Ночью, лёжа на кроватях, мы разговорились.
— Читал ты «Пер Гюнта» и «Бранда» Ибсена? — обратился я к Валентину.
— Читал. Ты это к чему?
— Два типа, два психических уклада. Пер Гюнт лишён цельности, он несобран, неорганизован. Он годится лишь в переплавку, но ему ничто человеческое не чуждо. Он баюкает, успокаивает, обманывает умирающую мать. Помнишь: «В Сорио-Морио король пир горою даёт». Он не имеет принципов, но сердце его открыто. Бранд — боец, он целен. Он хочет всем существом. Его заповедь: «Всё или ничто», — но сердце его закрыто к человеческим радостям и горестям, он беспощаден. Он отнимает у своей жены Агнес чепчик — последнюю память об умершем её ребёнке, отказывается пойти к смертному одру матери и сказать ей несколько слов успокоения. Пер Гюнтов — миллионы. Они ложатся навозом, удобрением. Но не кажется ли тебе иногда, Валентин, что среди нас брандовское начало берёт перевес? Мы черствеем, ожесточаемся, мы превращаемся в революционных дельцов, в подмастерьев революции, мы отлучаем себя от «человеческого, слишком человеческого».
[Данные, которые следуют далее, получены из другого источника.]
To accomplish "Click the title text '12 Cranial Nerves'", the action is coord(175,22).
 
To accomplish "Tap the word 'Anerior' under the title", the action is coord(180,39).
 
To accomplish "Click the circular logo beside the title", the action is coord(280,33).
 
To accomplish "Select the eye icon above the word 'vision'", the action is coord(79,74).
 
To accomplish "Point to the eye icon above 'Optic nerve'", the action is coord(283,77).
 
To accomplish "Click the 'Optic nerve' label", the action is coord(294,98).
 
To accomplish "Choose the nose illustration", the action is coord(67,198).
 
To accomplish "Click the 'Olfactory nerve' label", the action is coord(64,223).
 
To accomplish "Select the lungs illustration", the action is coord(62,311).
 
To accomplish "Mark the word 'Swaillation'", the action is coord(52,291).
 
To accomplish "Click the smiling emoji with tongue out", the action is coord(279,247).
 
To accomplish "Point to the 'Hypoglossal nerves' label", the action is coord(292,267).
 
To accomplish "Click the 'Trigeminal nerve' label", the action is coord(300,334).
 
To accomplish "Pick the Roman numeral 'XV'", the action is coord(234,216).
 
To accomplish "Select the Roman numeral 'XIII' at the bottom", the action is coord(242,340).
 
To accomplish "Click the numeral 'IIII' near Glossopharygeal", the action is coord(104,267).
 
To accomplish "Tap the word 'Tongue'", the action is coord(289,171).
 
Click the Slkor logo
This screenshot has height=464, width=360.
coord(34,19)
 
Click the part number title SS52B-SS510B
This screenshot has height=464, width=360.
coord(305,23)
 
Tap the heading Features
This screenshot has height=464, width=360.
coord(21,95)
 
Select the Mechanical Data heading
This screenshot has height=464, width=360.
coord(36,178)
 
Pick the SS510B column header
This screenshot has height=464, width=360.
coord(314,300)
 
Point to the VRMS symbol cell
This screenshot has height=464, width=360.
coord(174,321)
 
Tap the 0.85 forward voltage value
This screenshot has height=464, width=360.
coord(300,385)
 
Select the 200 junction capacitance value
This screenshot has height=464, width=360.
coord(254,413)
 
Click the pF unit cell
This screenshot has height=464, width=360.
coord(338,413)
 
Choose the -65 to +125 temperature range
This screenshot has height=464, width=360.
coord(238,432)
Валентин завозился под одеялом, чиркнул спичкой, закурил папироску, промолвил:
— Это так и должно быть в нашу эпоху. Мы должны развить в себе деловитость, непреклонность, мы обязаны целиком отдаться своему идеалу. Нельзя отдаваться и плыть по течению разнообразных и разноречивых чувств. Мы — воины.
— А как с концом «Бранда»? Погибая, он понял, что одной воли, одной суровой одержимости идеей недостаточно. Бог — он deus caritatis, бог милости, милосердия, любви к людям.
— Это придёт потом, после нас.
— В третьем царстве, по Ибсену. У него три царства: древо жизни, древо креста и третье, где гармонично сольётся жизнь с идеей, древо жизни с древом креста.
— Ну вот, на наш век довольно стать революционными подмастерьями. Хорошо, что за этот год из наших голов выветрилась наивная романтика, мечтательность и распущенность. Мы уже прошли с тобой большую школу.
Я задумчиво ответил:
— Да, романтику нашу растрясли события и работа. И распущенности былой в нас больше нет… Только о Петре ты ничего не знаешь, а ты работал с ним.
Валентин кратко ответил:
— Ничего не поделаешь.
…Я прогостил у Валентина больше месяца. Петра и Ефима не выпустили. Работать стало трудней. У школы шлялись русские сыщики. В начале июля я уехал в Петербург.